Close to Home The Unmet Promise of Teacher Merit Pay
Once again, merit pay is being considered as the magical ingredient needed to fix the schools, this time in Washington, where Schools Chancellor Michelle A. Rhee wants to offer sizable cash incentives to teachers who relinquish tenure protection and raise student test scores. Post education reporter Jay Mathews devoted his Oct. 6 Metro column to a discussion of this plan. Lest we forget that pay-for-performance schemes have failed wherever they have been tried, here is a first-hand account of my Fairfax County experience.
In the late 1980s, Superintendent Robert R. Spillane instituted a complicated, demanding pay-for-performance plan in the Fairfax County Public Schools. All teachers would be evaluated every four years and satisfactory performance would result in the Career Level I designation. Those who tried for Career Level II status would be rated on an extremely complicated, rigorous standard, but big money would be the potential reward.
I was an experienced teacher by that time, with five years in Philadelphia, three with the Defense Department system in France and Belgium, one in New Jersey, and six in Fairfax County. I loved teaching, worked hard to perfect my craft and didn't need others to validate me. However, I did need money. Our son was in college, our daughter would follow soon and the tuition bills kept coming. So I decided to go for it.
The year I was evaluated, 1988-89, was our daughter's senior year in high school. I knew that the time and energy that would be demanded of me would detract from my ability to enjoy her last year at home. Nevertheless, the financial reward would be significant. Or so I thought.
Initially, the school board promised a 9 percent pay raise for Career Level II teachers. Soon that changed. A pay raise would increase retirement benefits; that would be too costly. Instead, the reward would be a 9 percent bonus for three years, until the next evaluation cycle. It was still significant money, so I soldiered on. My classes may have suffered from my distraction and fatigue, but I jumped through all the hoops. Eventually, I was awarded Career Level II status.
The first year, I received the 9 percent bonus as promised. But this was now the early 1990s, and the Fairfax County schools fell on hard times. Budget cuts had to be made, and my second year as a Career Level II teacher brought a 50 percent reduction in my bonus. Did that mean I was now only half as good a teacher? By the third year, the bonus disappeared entirely with neither a word of apology nor a promise to reinstate the payments when funding became available. I was a dues-paying member of the teachers union, but there was no recourse.
In February 2000, school personnel received a letter from Spillane's successor, Daniel A. Domenech, stating that he was recommending a 5 percent cost-of-living increase for fiscal 2001. He was also planning to seek bonuses amounting to $2,000, which had been suggested by the newly formed Accountability Task Force, for teachers in schools in the Project Excel program. What was wrong with this picture?
I sent a lengthy letter to Domenech. I explained what had transpired not 10 years before. I asked that he keep faith with those of us who had bought into the merit-pay plan of his predecessor before spending on new merit-pay initiatives.
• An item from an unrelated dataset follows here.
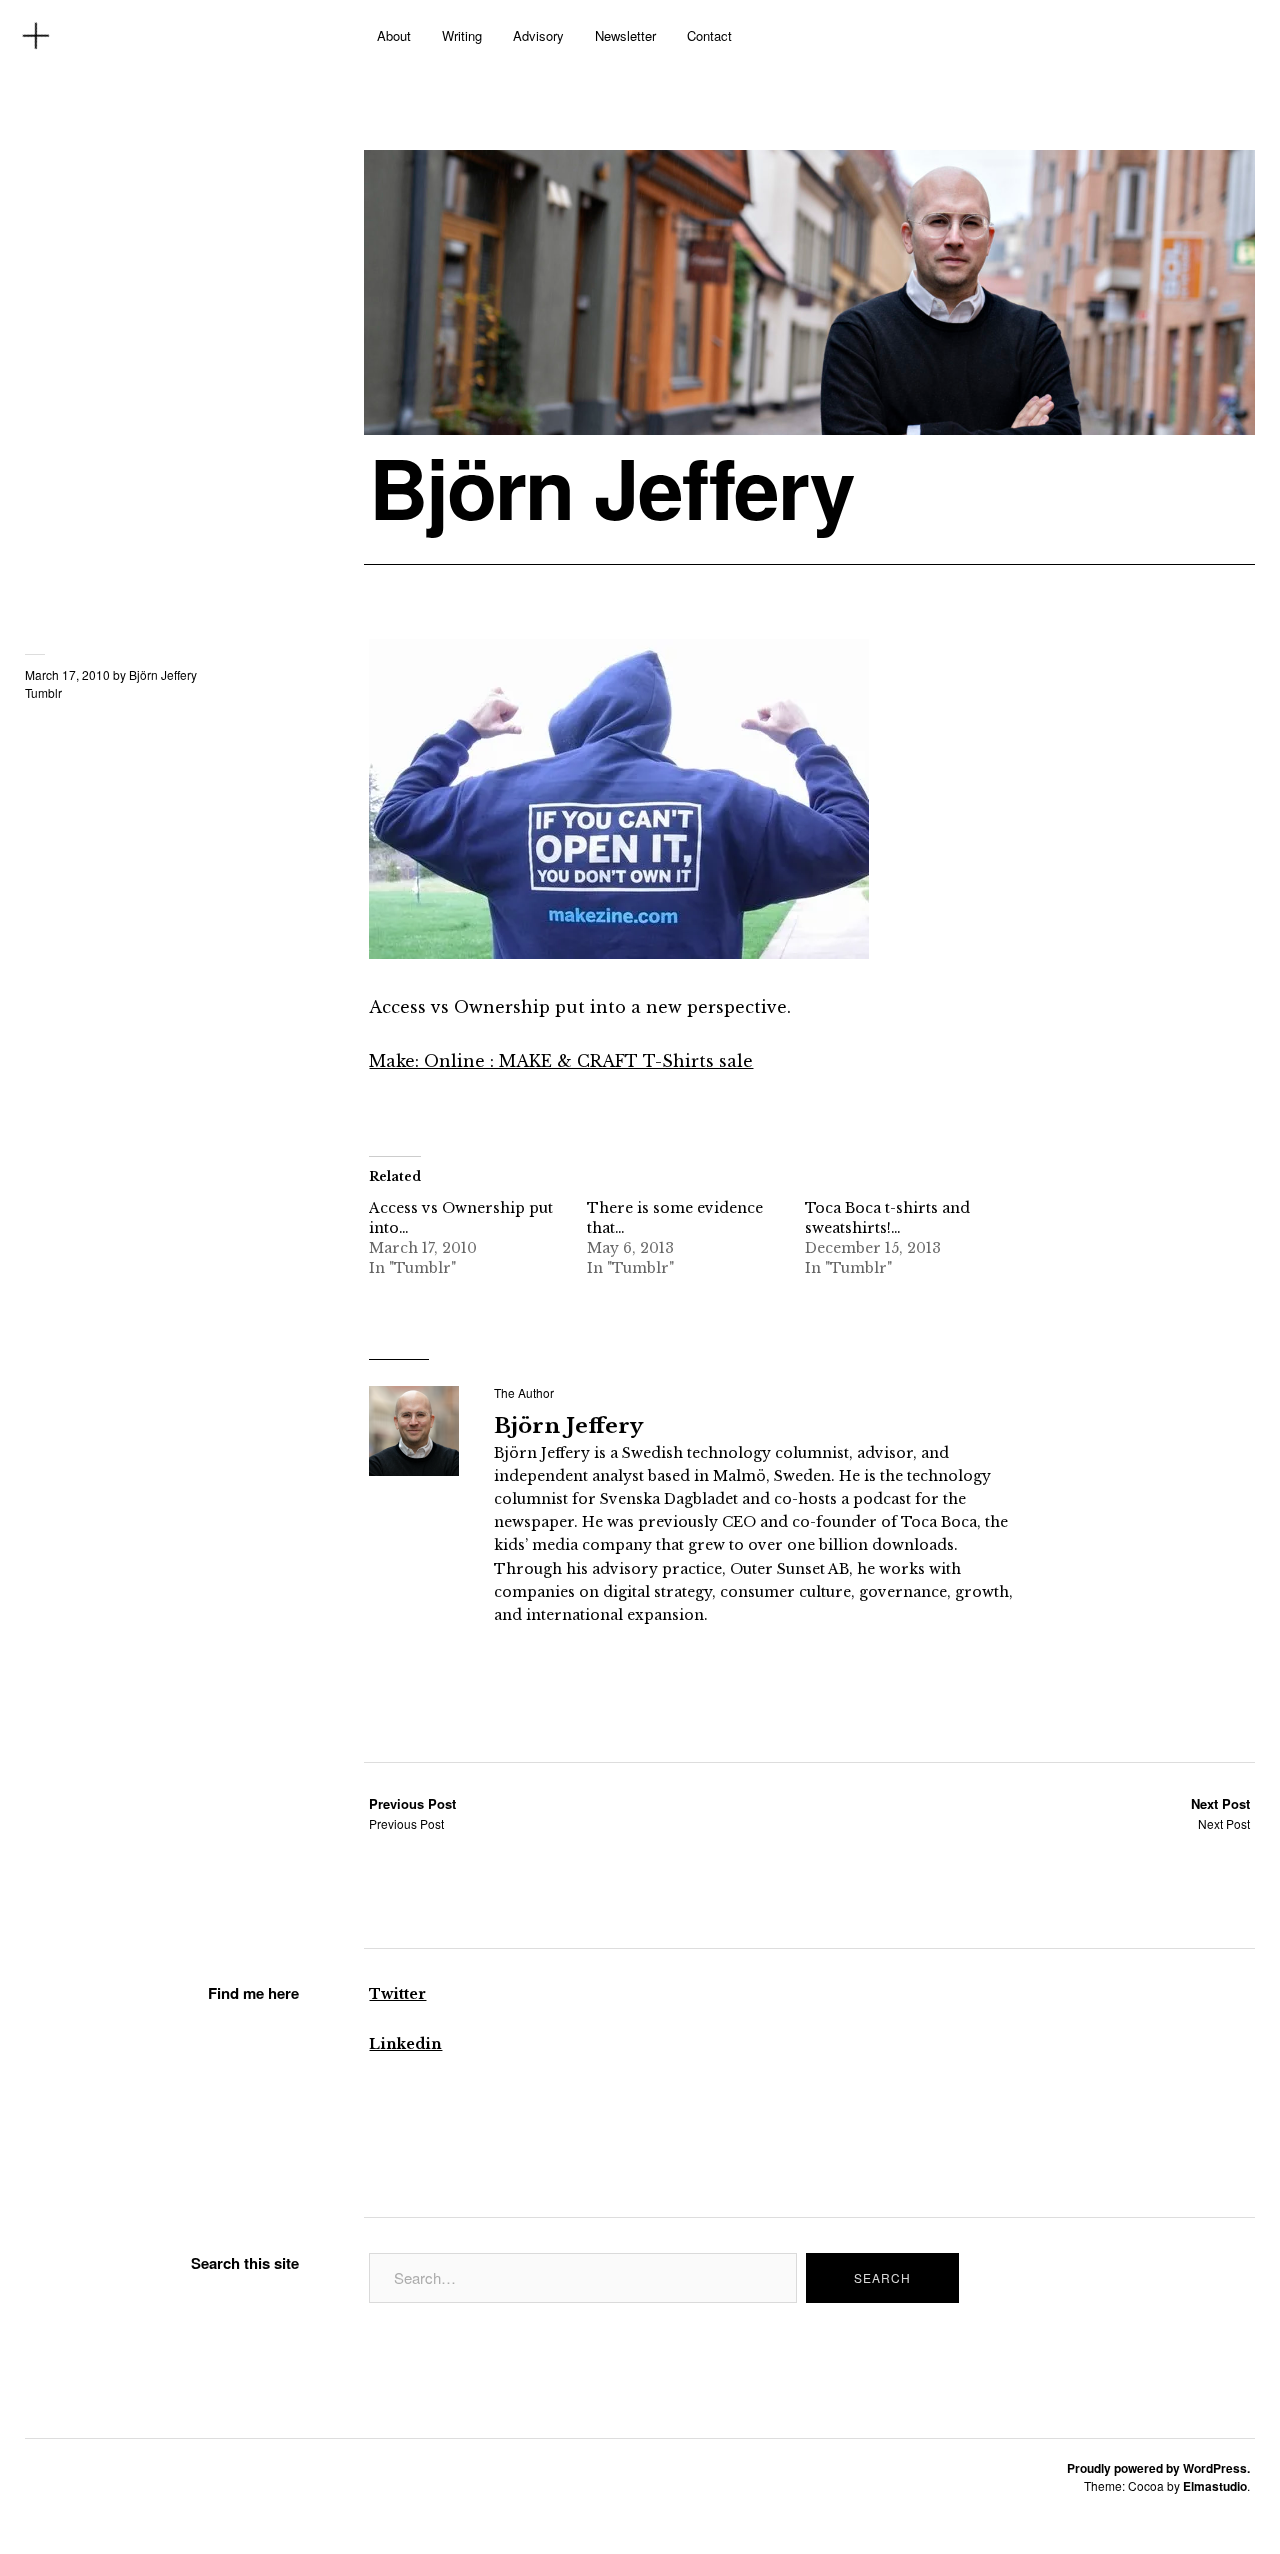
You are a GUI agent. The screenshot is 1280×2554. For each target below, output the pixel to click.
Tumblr (43, 692)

I received a polite reply one month later thanking me for my letter but insisting that there was nothing he could do. Since then, expensive programs, including International Baccalaureate, have been adopted by the Fairfax County school system, but the system has made no effort to meet its previous obligation.
When teachers earn a reward that brings us closer to the professional salary we deserve, that's a good thing. When the reward is suddenly taken away, that reminds us that we are, after all, merely laborers. My merit-pay fiasco may be ancient history, but it should raise this question: What happens to "pay for performance" when the teacher performs but the payment disappears?